Section 10.5 discusses the methods for showing liveness in more
depth. If the client fails to show liveness for more than the
established session timeout value (normally 60 seconds), the server
may terminate the context. Other values may be selected by the
server through the inclusion of the timeout parameter in the session
The session context is normally terminated by the client sending a
TEARDOWN request (Section 13.7) to the server referencing the
aggregated control URI. An individual media resource can be removed
from a session context by a TEARDOWN request referencing that
particular media resource. If all media resources are removed from a
session context, the session context is terminated.

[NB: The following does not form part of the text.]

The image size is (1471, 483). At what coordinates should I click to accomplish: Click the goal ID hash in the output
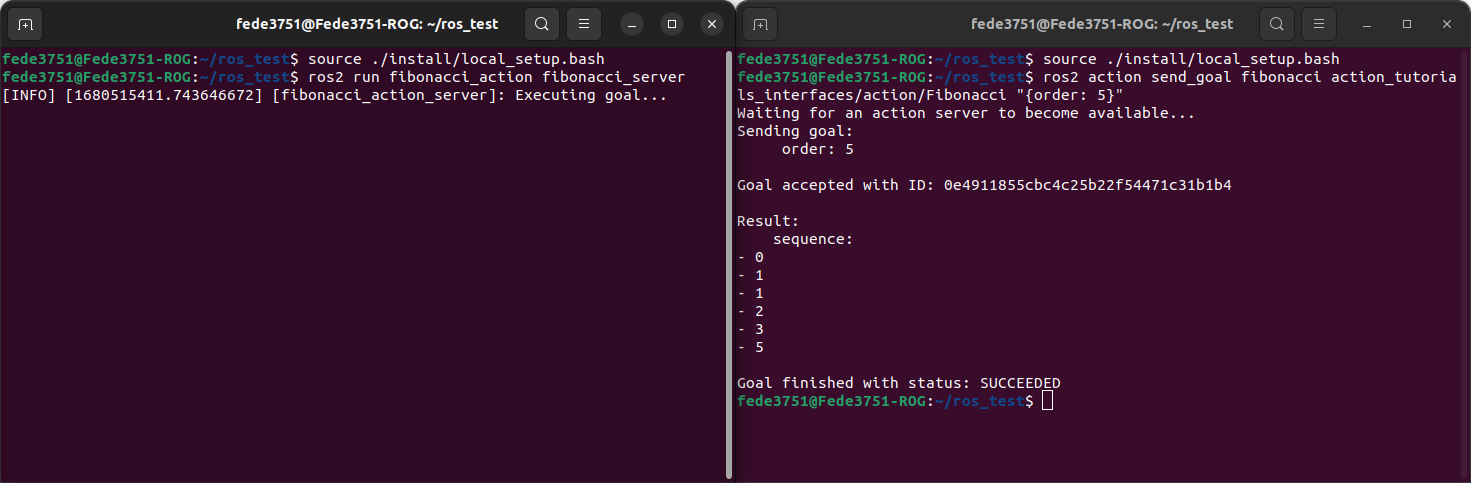[x=1087, y=185]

A client may keep the session alive indefinitely if allowed by the
server; however, a client is advised to release the session context
when an extended period of time without media delivery activity has
passed. The client can re-establish the session context if required
later. What constitutes an extended period of time is dependent on
the client, server, and their usage. It is recommended that the
client terminate the session before ten times the session timeout
value has passed. A server may terminate the session after one
session timeout period without any client activity beyond keep-alive.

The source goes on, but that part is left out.